親父が迫ってくる天使をバンバンドでどんどん潰して、ルミナを守るように動いていてくれる。
ブーモとヒポポのほうにも数体の天使が迫るが、ブーモの大角とヒポポの水魔法で寄せ付けていない。
天使達は稲妻のような魔法をこちらに向かって降り注ぎ始めたが、ママの魔法で作った水の障壁で受け止め、周囲の地面へと逸らすことに成功している。
「気持ち悪いからこっちこないでよ!」
大声を出して気合を入れたのか、美月は光の矢を壁のように発生させ、残った天使達を殲滅してしまった。

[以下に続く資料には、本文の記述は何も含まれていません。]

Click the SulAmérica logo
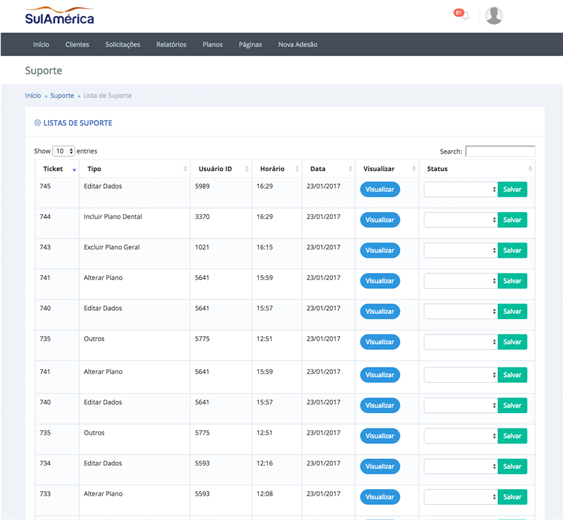 click(59, 16)
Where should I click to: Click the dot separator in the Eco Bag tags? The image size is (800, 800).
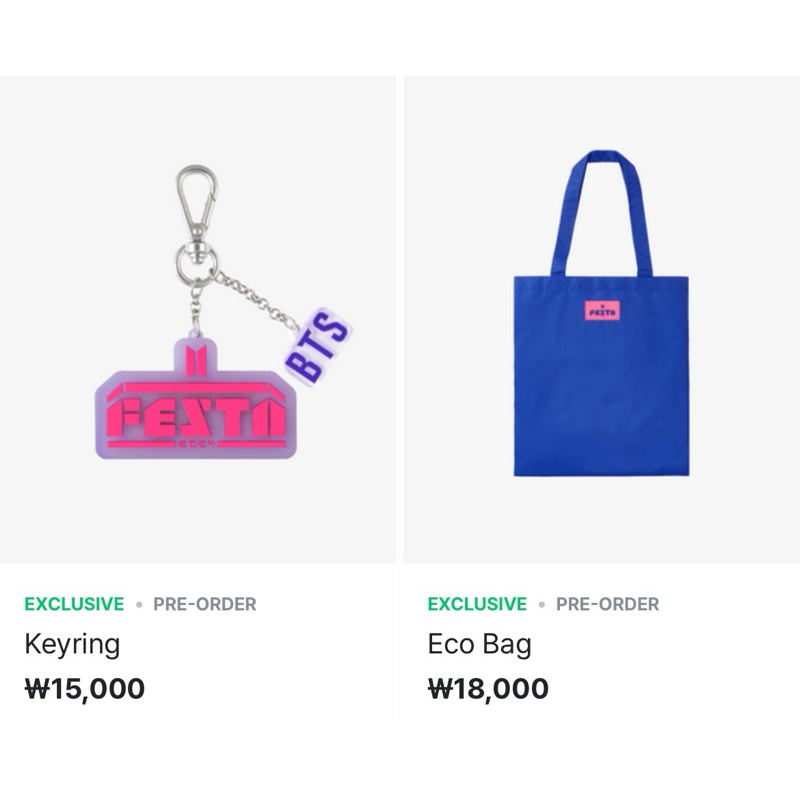coord(542,605)
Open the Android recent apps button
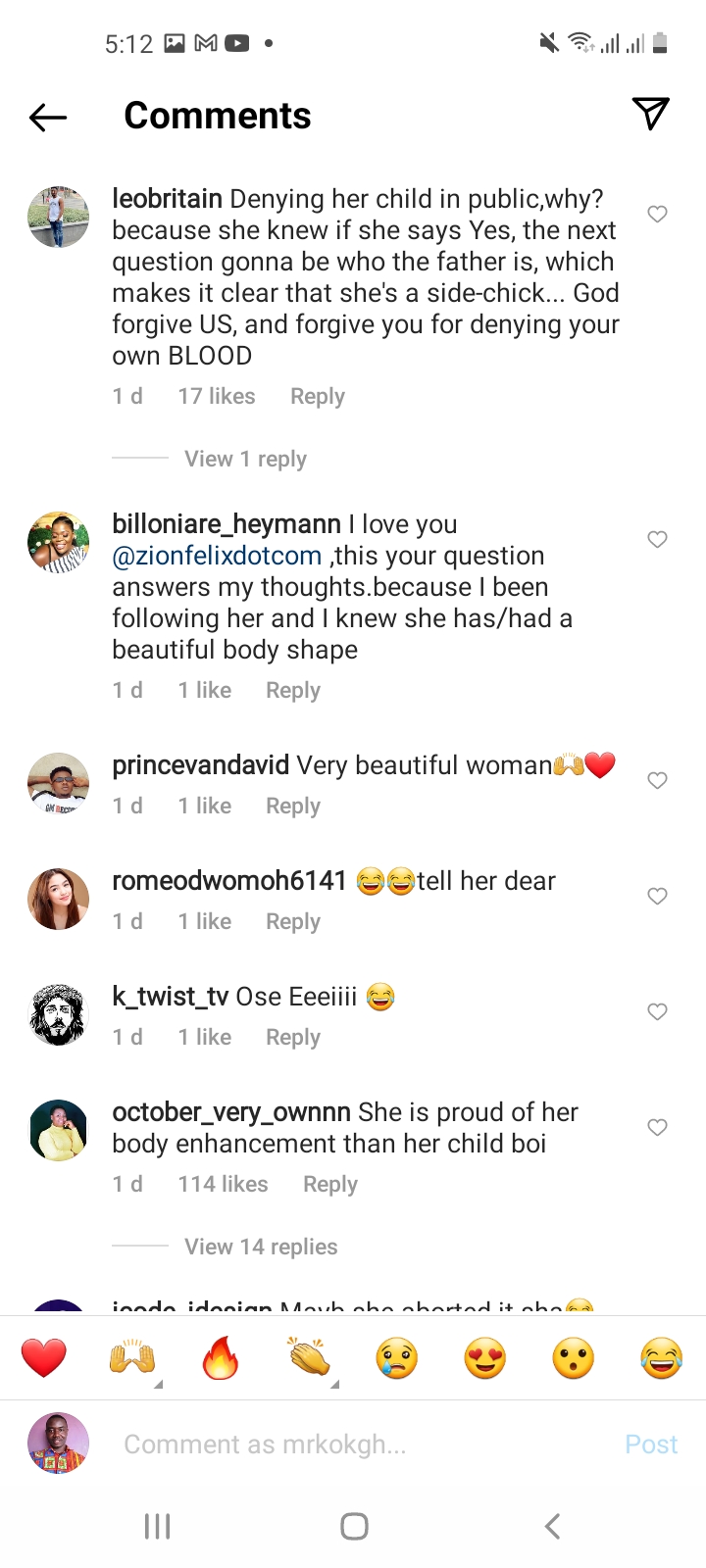 (x=157, y=1526)
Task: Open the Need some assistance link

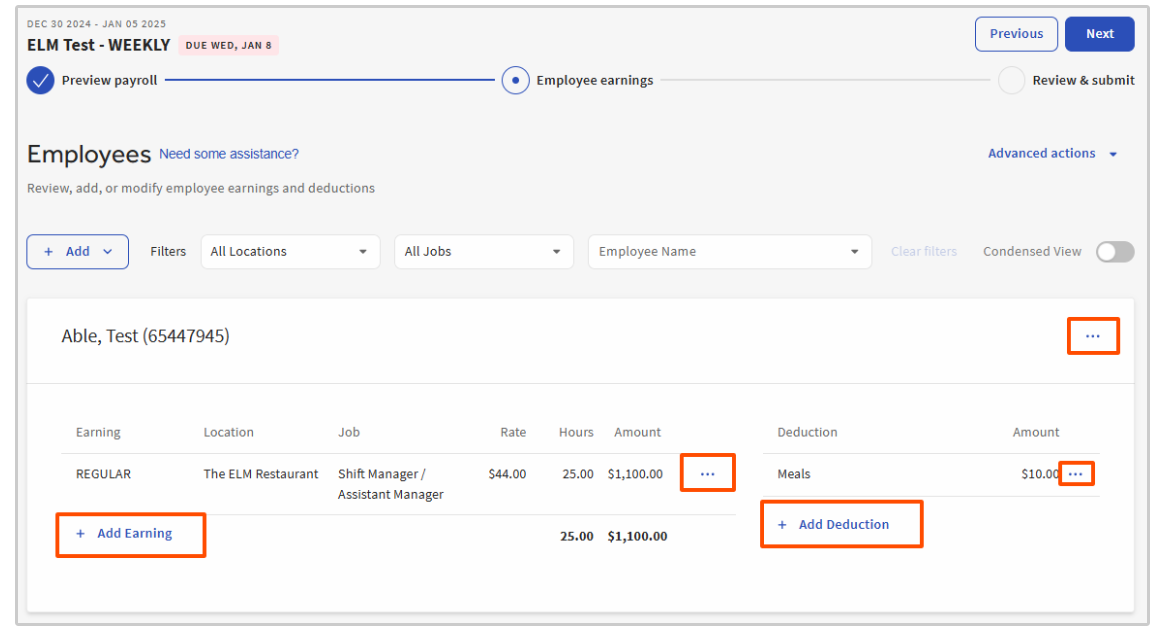Action: [229, 154]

「天使は人の世に侵攻してきた魔族を撃退してくれる存在として、光の経典には記載されていました。」
「確かに魔族を食って撃退していたな。それだけじゃなく俺達のことも食おうとしてたけどな。」
「魔力を持つ存在を捕食してたんだろうな。もし、神がいるとしたらとんでもない悪党じゃないか?」
「そんな・・・そんなことは・・・」
ルミナは信じる教義が根底から覆されるという事態に、茫然自失といった表情だが、見てしまったことを疑うわけにもいかない。
「ルミナ、俺達は自分達を信じるしかないんだ。天使だろうが悪魔だろうが魔族だろうが、家族を危険に晒すより、そいつらを俺は滅ぼすぞ。しっかりとついてくるんだ。」
ルミナを抱きしめながら諭すように言うと、ルミナは頷いてくれた。
天使の軍勢を退けてから、いまだ続く魔族対天使の戦闘を見ていると、数が減った天使を魔族が押し返しているようだ。
頭上に浮かぶ魔界の門を眺めながら、俺達は魔界でどのように行動したらいいのか図りかねていた。
天使を尊いものとして捉えることが苦手。
なんとなく罪の意識でもあるんでしょうかね。